Only the lines from the one with "Click the foreground color swatch" through the last line of the data below are to be duplicated, exactly and without pictures.
******************************
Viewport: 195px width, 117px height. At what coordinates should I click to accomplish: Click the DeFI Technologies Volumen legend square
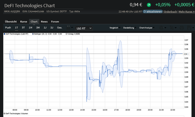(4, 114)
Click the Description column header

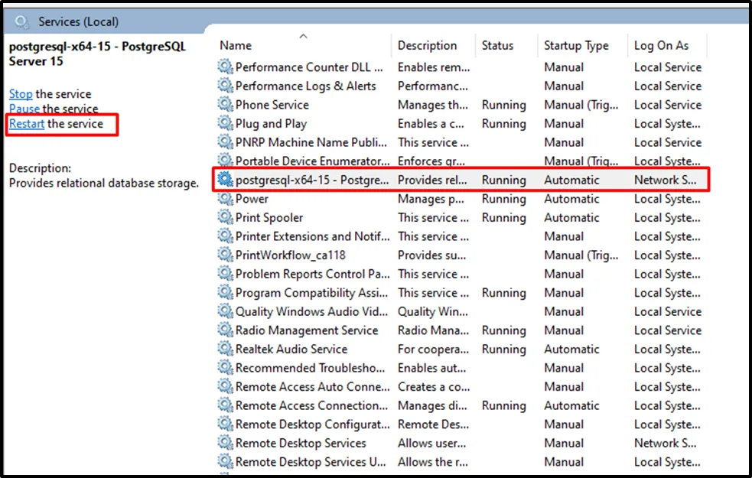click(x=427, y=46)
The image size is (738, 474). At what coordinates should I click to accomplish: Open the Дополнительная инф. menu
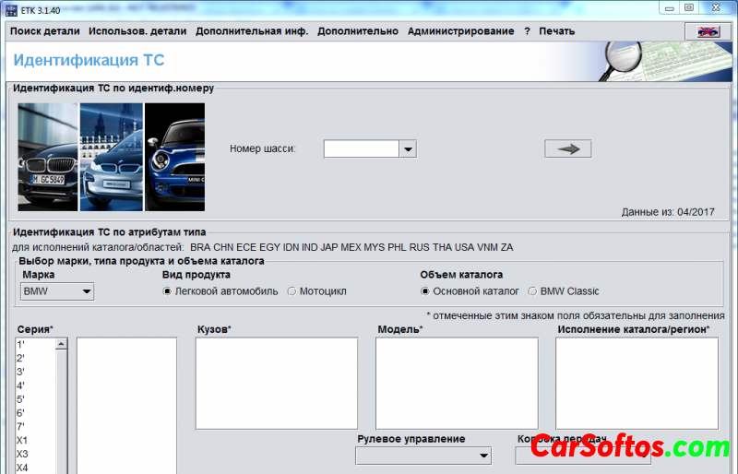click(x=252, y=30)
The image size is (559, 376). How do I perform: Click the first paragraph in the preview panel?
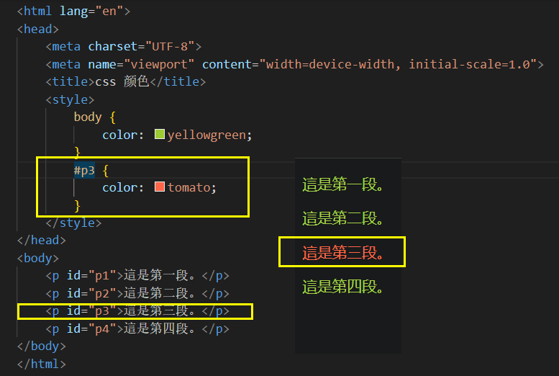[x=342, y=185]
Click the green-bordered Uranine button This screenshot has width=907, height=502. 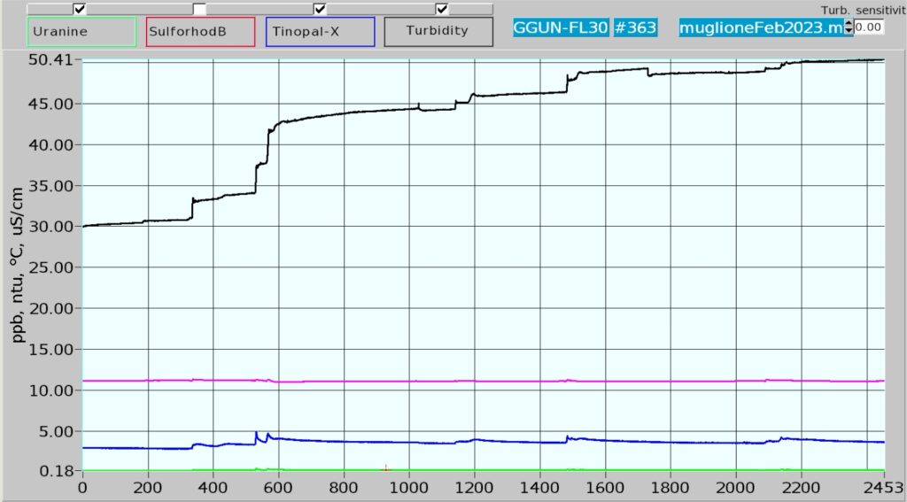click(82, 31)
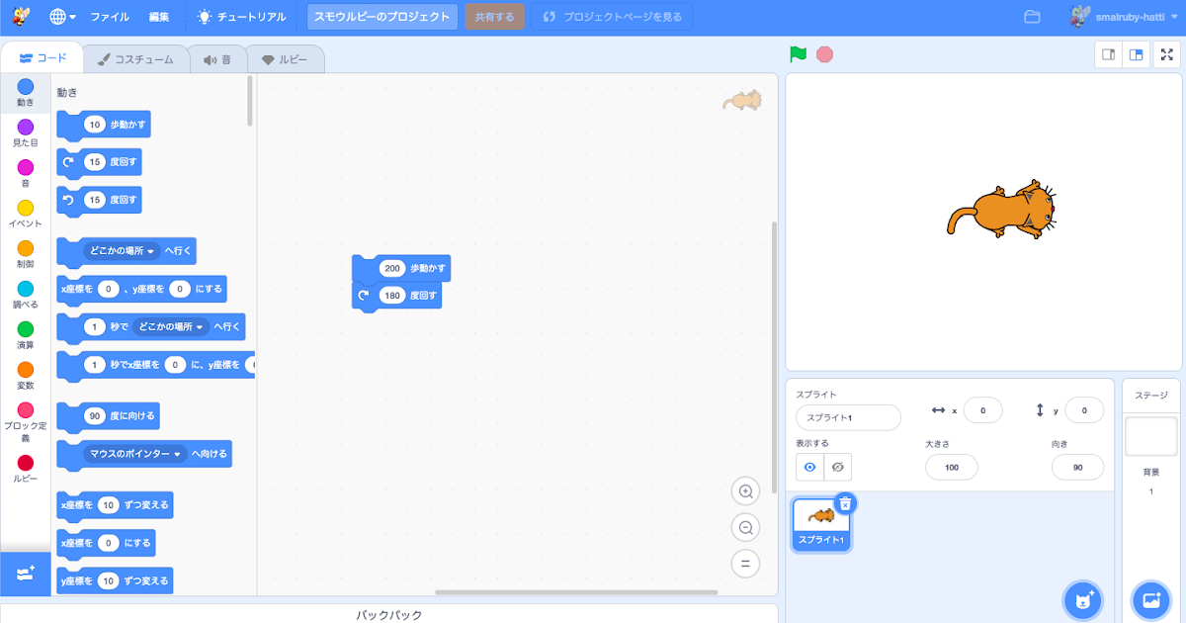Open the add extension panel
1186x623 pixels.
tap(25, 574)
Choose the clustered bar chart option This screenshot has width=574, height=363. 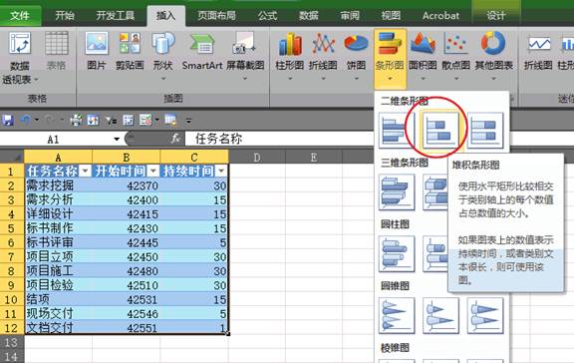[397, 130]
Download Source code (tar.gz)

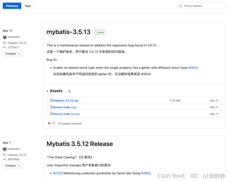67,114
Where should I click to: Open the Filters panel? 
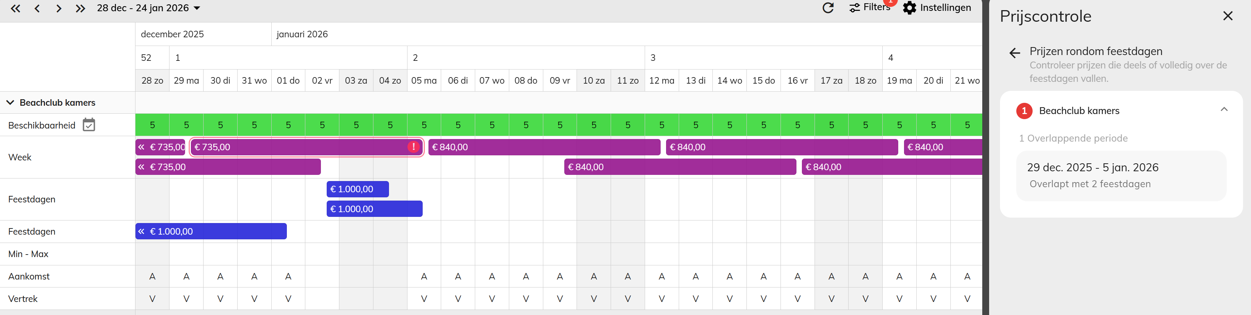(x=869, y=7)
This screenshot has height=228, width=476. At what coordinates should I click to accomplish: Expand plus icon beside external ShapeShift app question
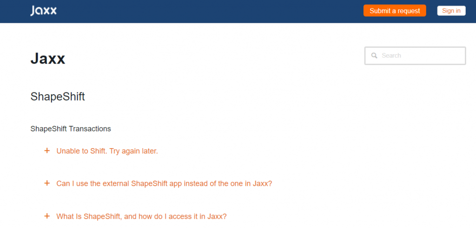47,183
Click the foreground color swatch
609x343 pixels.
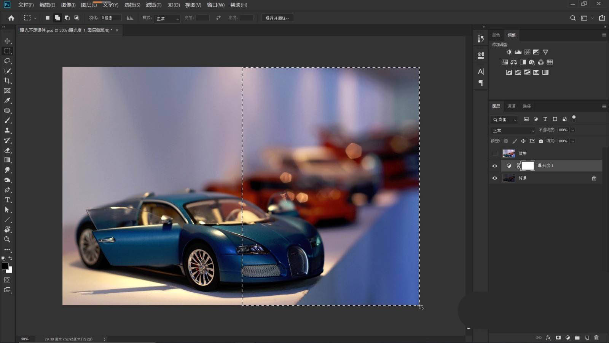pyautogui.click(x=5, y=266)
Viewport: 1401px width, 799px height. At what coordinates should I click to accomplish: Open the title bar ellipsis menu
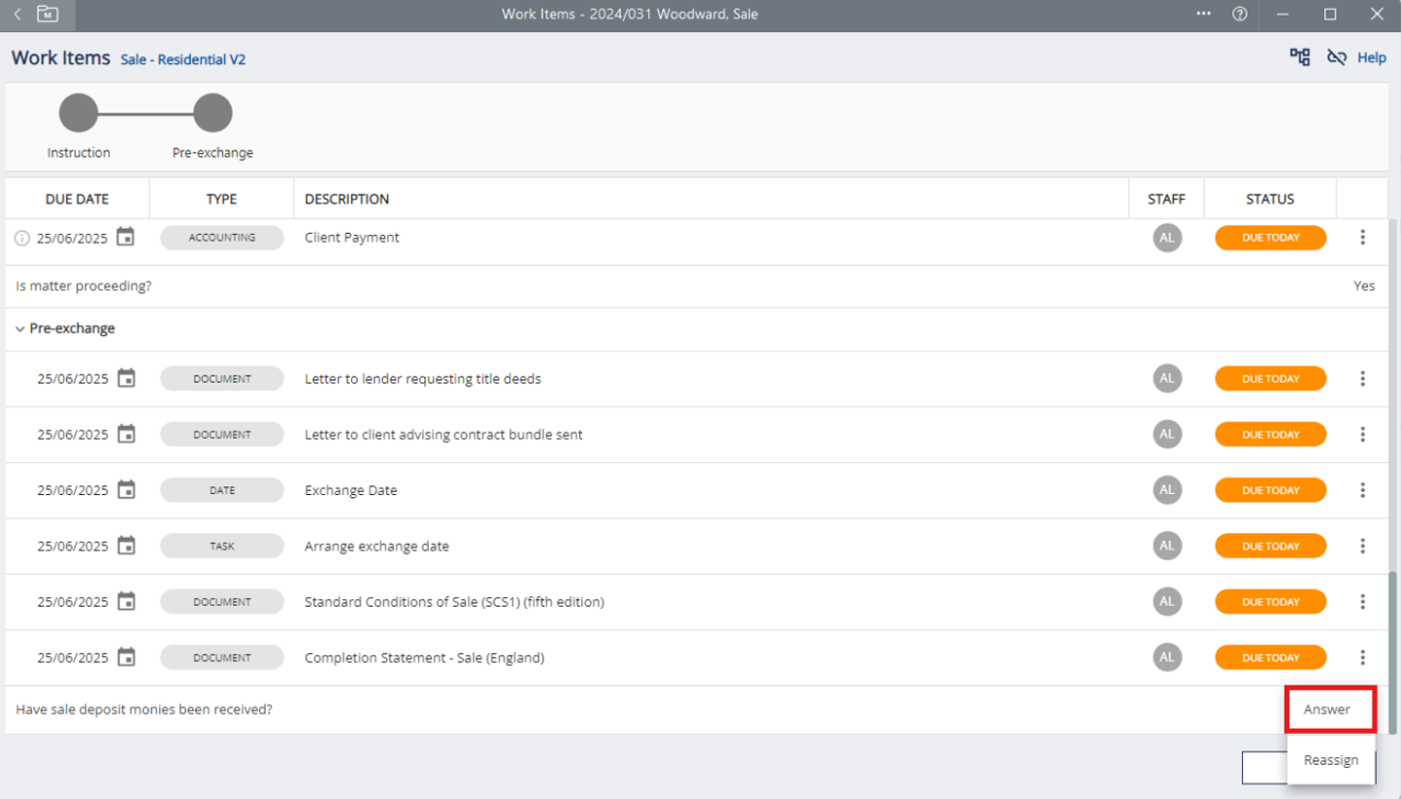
******************************
_Exercise answer_
Click the foreground color swatch
609x343 pixels.
pyautogui.click(x=5, y=266)
Viewport: 1401px width, 799px height. At what coordinates should I click to accomplish: Open the title bar ellipsis menu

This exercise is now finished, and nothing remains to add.